### EXERCISE
Copy each line of the data below, character for character.
** RECORDS TO PROCESS follows **
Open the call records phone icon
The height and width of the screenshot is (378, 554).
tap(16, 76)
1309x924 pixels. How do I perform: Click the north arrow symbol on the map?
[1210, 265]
** End of RECORDS TO PROCESS **
### COMPLETED TASK
Open the call records phone icon
The height and width of the screenshot is (378, 554).
tap(16, 76)
1309x924 pixels. How do I perform: Click the north arrow symbol on the map?
[1210, 265]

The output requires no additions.